* _WHAT THIS TASK INVOLVES_
What you return must match the records exactly, with every line included.

*** Begin section ***

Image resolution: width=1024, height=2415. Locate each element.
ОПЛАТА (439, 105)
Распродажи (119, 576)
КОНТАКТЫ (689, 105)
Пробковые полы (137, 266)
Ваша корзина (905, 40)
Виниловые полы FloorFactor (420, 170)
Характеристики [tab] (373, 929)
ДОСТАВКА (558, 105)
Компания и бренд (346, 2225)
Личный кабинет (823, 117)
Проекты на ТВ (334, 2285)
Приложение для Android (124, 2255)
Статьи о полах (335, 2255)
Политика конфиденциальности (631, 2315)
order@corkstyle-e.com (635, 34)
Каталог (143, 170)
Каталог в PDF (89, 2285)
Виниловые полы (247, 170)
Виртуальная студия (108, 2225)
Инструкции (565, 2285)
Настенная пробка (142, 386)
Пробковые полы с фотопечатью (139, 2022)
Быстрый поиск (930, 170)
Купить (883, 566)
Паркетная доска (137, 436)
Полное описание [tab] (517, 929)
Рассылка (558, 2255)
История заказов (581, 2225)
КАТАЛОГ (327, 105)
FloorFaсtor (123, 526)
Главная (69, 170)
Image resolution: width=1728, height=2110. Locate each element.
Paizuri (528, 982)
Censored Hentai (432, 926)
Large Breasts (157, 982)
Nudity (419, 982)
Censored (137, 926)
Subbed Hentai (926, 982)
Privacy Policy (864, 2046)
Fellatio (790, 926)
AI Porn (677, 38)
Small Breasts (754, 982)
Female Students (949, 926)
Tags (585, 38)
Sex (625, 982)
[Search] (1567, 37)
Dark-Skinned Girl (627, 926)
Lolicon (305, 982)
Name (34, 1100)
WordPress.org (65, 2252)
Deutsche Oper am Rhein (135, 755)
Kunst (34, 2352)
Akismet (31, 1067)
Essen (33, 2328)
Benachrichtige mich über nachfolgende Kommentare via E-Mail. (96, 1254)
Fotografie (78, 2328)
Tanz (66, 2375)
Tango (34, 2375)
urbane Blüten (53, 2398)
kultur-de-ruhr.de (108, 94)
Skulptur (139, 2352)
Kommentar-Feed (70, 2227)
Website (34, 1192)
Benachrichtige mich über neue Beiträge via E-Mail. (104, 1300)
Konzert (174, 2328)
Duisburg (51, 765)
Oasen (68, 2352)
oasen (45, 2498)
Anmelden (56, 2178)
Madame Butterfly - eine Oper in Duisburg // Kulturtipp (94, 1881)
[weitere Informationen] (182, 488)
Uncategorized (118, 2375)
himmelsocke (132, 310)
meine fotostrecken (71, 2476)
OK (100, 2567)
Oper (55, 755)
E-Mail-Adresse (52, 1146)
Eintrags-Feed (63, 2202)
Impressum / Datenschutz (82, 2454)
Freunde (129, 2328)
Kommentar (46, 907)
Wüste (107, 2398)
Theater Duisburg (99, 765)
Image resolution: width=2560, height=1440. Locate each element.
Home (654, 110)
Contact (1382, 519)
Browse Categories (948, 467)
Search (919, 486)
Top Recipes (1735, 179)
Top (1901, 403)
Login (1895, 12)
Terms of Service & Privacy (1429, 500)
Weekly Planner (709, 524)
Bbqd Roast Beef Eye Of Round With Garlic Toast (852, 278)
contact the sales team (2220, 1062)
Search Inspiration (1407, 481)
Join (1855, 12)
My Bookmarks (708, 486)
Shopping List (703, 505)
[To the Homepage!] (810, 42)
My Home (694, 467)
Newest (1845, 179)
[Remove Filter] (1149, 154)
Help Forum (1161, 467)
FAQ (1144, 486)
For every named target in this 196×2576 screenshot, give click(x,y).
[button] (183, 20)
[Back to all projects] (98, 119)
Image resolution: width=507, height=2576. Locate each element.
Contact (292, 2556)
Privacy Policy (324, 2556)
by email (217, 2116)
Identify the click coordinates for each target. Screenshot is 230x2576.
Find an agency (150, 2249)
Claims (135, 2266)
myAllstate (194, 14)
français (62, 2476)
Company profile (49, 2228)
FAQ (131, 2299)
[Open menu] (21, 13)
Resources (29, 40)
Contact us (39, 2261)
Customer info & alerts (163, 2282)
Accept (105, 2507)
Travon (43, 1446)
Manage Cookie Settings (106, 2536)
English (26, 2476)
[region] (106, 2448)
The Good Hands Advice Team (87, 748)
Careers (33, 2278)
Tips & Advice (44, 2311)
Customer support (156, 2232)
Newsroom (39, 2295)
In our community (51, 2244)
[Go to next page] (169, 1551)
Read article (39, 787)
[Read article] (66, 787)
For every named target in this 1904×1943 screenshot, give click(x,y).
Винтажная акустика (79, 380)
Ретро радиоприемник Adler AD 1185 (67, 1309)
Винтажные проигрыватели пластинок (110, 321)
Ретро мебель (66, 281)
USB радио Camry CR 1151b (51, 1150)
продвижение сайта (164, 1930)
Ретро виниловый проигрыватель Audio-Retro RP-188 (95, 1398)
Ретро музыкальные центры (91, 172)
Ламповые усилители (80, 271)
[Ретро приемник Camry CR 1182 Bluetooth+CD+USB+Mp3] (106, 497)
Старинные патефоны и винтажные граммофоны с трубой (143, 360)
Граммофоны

*** End section ***

* _THE COMPLETED TASK_
Image resolution: width=1024, height=2415. Locate each element.
ОПЛАТА (439, 105)
Распродажи (119, 576)
КОНТАКТЫ (689, 105)
Пробковые полы (137, 266)
Ваша корзина (905, 40)
Виниловые полы FloorFactor (420, 170)
Характеристики [tab] (373, 929)
ДОСТАВКА (558, 105)
Компания и бренд (346, 2225)
Личный кабинет (823, 117)
Проекты на ТВ (334, 2285)
Приложение для Android (124, 2255)
Статьи о полах (335, 2255)
Политика конфиденциальности (631, 2315)
order@corkstyle-e.com (635, 34)
Каталог (143, 170)
Каталог в PDF (89, 2285)
Виниловые полы (247, 170)
Виртуальная студия (108, 2225)
Инструкции (565, 2285)
Настенная пробка (142, 386)
Пробковые полы с фотопечатью (139, 2022)
Быстрый поиск (930, 170)
Купить (883, 566)
Паркетная доска (137, 436)
Полное описание [tab] (517, 929)
Рассылка (558, 2255)
История заказов (581, 2225)
КАТАЛОГ (327, 105)
FloorFaсtor (123, 526)
Главная (69, 170)
Image resolution: width=1728, height=2110. Locate each element.
Paizuri (528, 982)
Censored Hentai (432, 926)
Large Breasts (157, 982)
Nudity (419, 982)
Censored (137, 926)
Subbed Hentai (926, 982)
Privacy Policy (864, 2046)
Fellatio (790, 926)
AI Porn (677, 38)
Small Breasts (754, 982)
Female Students (949, 926)
Tags (585, 38)
Sex (625, 982)
[Search] (1567, 37)
Dark-Skinned Girl (627, 926)
Lolicon (305, 982)
Name (34, 1100)
WordPress.org (65, 2252)
Deutsche Oper am Rhein (135, 755)
Kunst (34, 2352)
Akismet (31, 1067)
Essen (33, 2328)
Benachrichtige mich über nachfolgende Kommentare via E-Mail. (96, 1254)
Fotografie (78, 2328)
Tanz (66, 2375)
Tango (34, 2375)
urbane Blüten (53, 2398)
kultur-de-ruhr.de (108, 94)
Skulptur (139, 2352)
Kommentar-Feed (70, 2227)
Website (34, 1192)
Benachrichtige mich über neue Beiträge via E-Mail. (104, 1300)
Konzert (174, 2328)
Duisburg (51, 765)
Oasen (68, 2352)
oasen (45, 2498)
Anmelden (56, 2178)
Madame Butterfly - eine Oper in Duisburg // Kulturtipp (94, 1881)
[weitere Informationen] (182, 488)
Uncategorized (118, 2375)
himmelsocke (132, 310)
meine fotostrecken (71, 2476)
OK (100, 2567)
Oper (55, 755)
E-Mail-Adresse (52, 1146)
Eintrags-Feed (63, 2202)
Impressum / Datenschutz (82, 2454)
Freunde (129, 2328)
Kommentar (46, 907)
Wüste (107, 2398)
Theater Duisburg (99, 765)
Image resolution: width=2560, height=1440. Locate each element.
Home (654, 110)
Contact (1382, 519)
Browse Categories (948, 467)
Search (919, 486)
Top Recipes (1735, 179)
Top (1901, 403)
Login (1895, 12)
Terms of Service & Privacy (1429, 500)
Weekly Planner (709, 524)
Bbqd Roast Beef Eye Of Round With Garlic Toast (852, 278)
contact the sales team (2220, 1062)
Search Inspiration (1407, 481)
Join (1855, 12)
My Bookmarks (708, 486)
Shopping List (703, 505)
[To the Homepage!] (810, 42)
My Home (694, 467)
Newest (1845, 179)
[Remove Filter] (1149, 154)
Help Forum (1161, 467)
FAQ (1144, 486)
For every named target in this 196×2576 screenshot, give click(x,y).
[button] (183, 20)
[Back to all projects] (98, 119)
Image resolution: width=507, height=2576. Locate each element.
Contact (292, 2556)
Privacy Policy (324, 2556)
by email (217, 2116)
Identify the click coordinates for each target. Screenshot is 230x2576.
Find an agency (150, 2249)
Claims (135, 2266)
myAllstate (194, 14)
français (62, 2476)
Company profile (49, 2228)
FAQ (131, 2299)
[Open menu] (21, 13)
Resources (29, 40)
Contact us (39, 2261)
Customer info & alerts (163, 2282)
Accept (105, 2507)
Travon (43, 1446)
Manage Cookie Settings (106, 2536)
English (26, 2476)
[region] (106, 2448)
The Good Hands Advice Team (87, 748)
Careers (33, 2278)
Tips & Advice (44, 2311)
Customer support (156, 2232)
Newsroom (39, 2295)
In our community (51, 2244)
[Go to next page] (169, 1551)
Read article (39, 787)
[Read article] (66, 787)
For every named target in this 1904×1943 screenshot, give click(x,y).
Винтажная акустика (79, 380)
Ретро радиоприемник Adler AD 1185 (67, 1309)
Винтажные проигрыватели пластинок (110, 321)
Ретро мебель (66, 281)
USB радио Camry CR 1151b (51, 1150)
продвижение сайта (164, 1930)
Ретро виниловый проигрыватель Audio-Retro RP-188 (95, 1398)
Ретро музыкальные центры (91, 172)
Ламповые усилители (80, 271)
[Ретро приемник Camry CR 1182 Bluetooth+CD+USB+Mp3] (106, 497)
Старинные патефоны и винтажные граммофоны с трубой (143, 360)
Граммофоны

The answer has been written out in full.